To have a staggered lambing season, Lava Lake must also have a staggered breeding season.  In keeping with the Basque tradition of putting the rams in just after Summer Solstice on St. John’s Day, as Pete Cenerussa did, Lava Lake begins putting bucks in the earliest lambing bands on June 24th, and they start weaning the biggest lambs from those same earliest lambing bands about the same time.  This means they are shipping newly weaned lambs from the end of June through about the first part of September.

Obviously, this is earlier than many sheep operations typically wean, but given the early lambing, and excellent forage, the lambs have plenty of growth. According to Lava Lake Manager Mike Stevens, many of their lambs will weigh as much as 140-150 lbs. at weaning, but most are in the 130 range, with some of the youngest lambs as low as 100 lbs.  This weaning schedule makes a lot of sense because according to Stevens, based on normal precipitation patterns in the high country, after July there is very little new forage growth, which rapidly growing lambs require for optimal gains.
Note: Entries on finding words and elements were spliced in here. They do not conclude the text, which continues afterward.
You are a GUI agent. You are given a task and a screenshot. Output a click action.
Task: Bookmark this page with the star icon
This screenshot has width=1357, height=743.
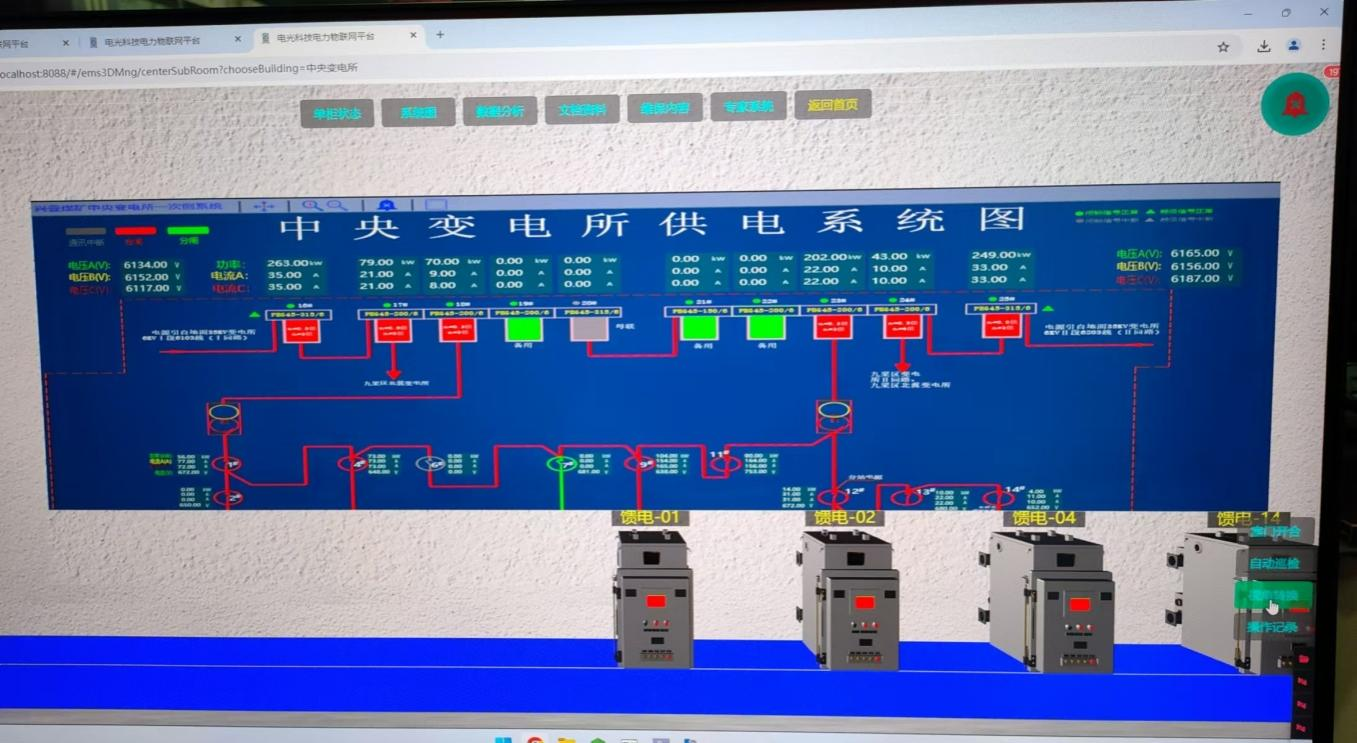(1223, 46)
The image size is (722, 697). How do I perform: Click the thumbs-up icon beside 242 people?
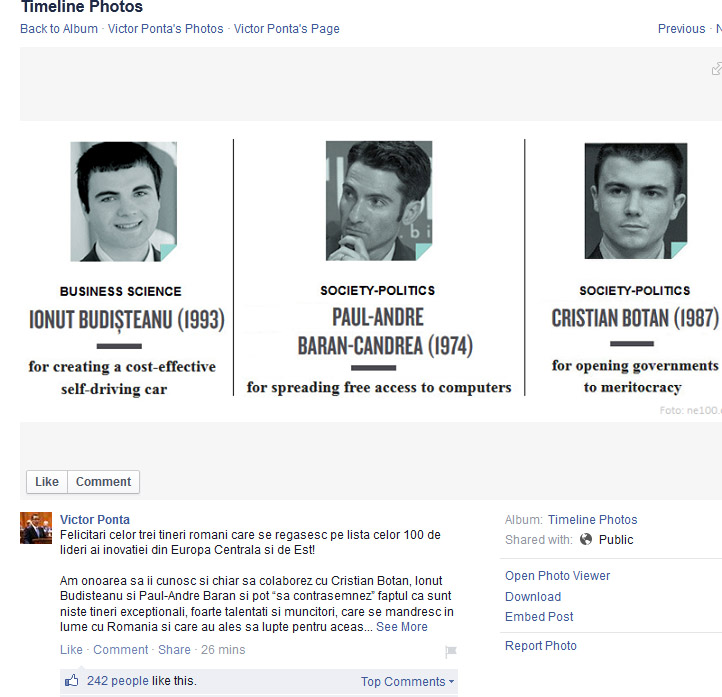[71, 681]
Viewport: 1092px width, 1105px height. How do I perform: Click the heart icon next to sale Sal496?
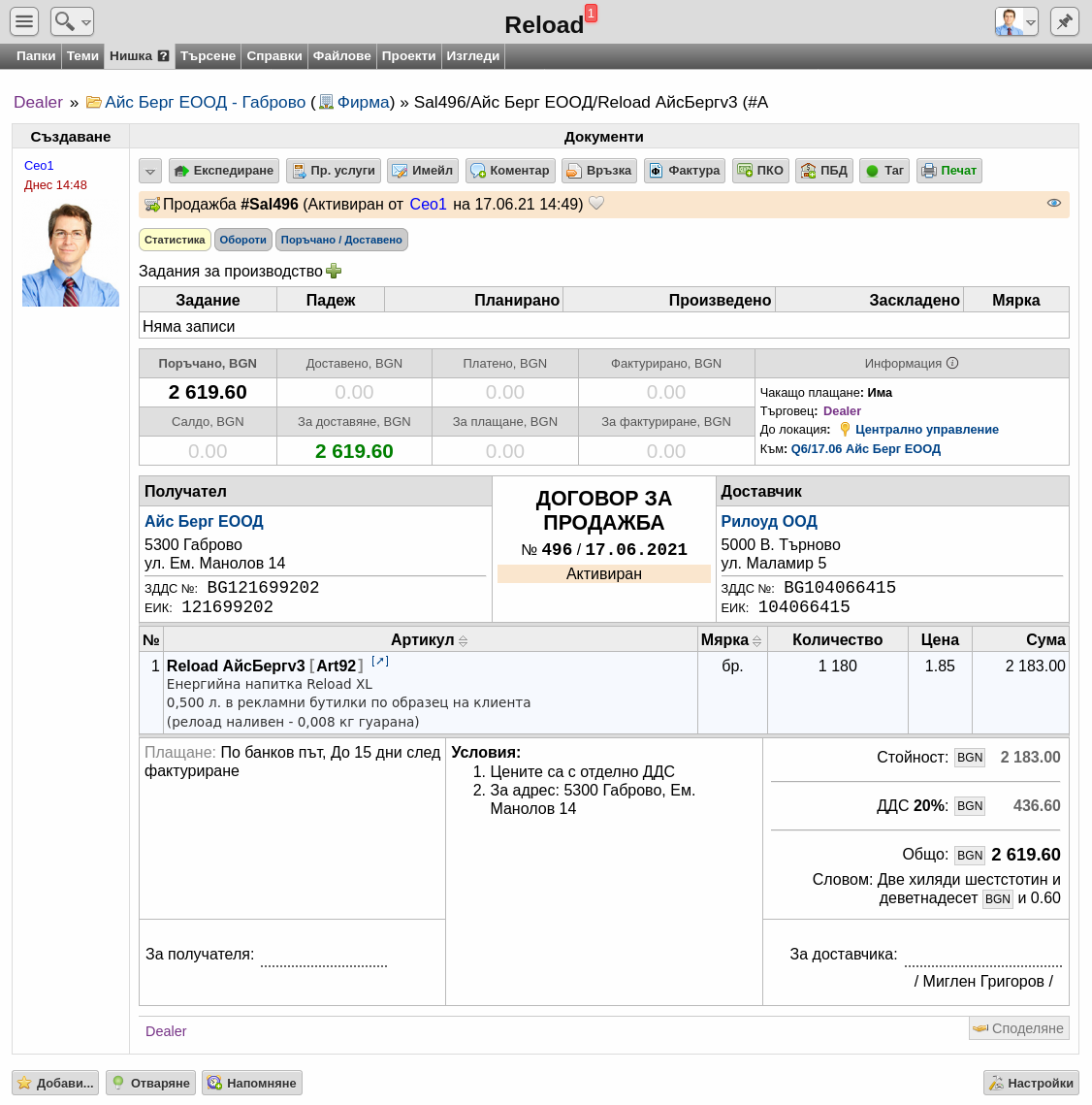coord(596,204)
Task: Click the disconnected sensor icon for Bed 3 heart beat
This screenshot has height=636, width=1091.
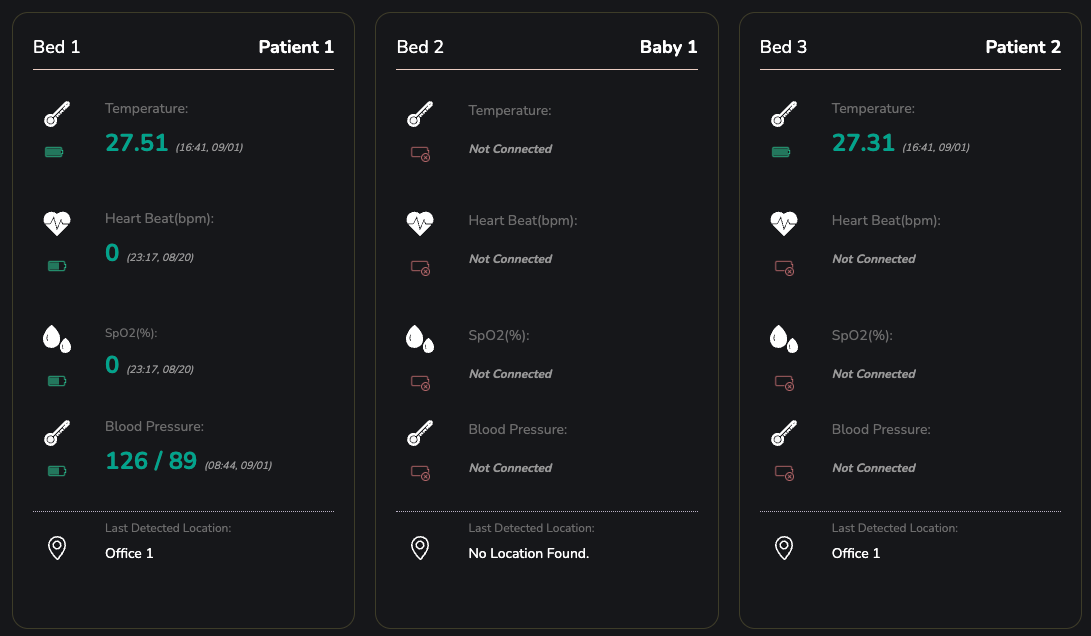Action: [x=784, y=267]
When the lambs are pulled off and weaned, some of the ewe bands are consolidated for breeding and herding the rest of the grazing season in Idaho. The consolidated ewe bands are sheared in September, when they start coming off the mountain summer ranges.  They move first onto lower-lying BLM allotments and private ground in the foothills, and then eventually move onto private hay and crop fields in the surrounding area to custom graze on crop residue (primarily alfalfa stubble) on the valley floor until it is time to start loading the trucks to ship the earliest bred bands to California, to start lambing in about mid-November.   Then the annual cycle repeats itself.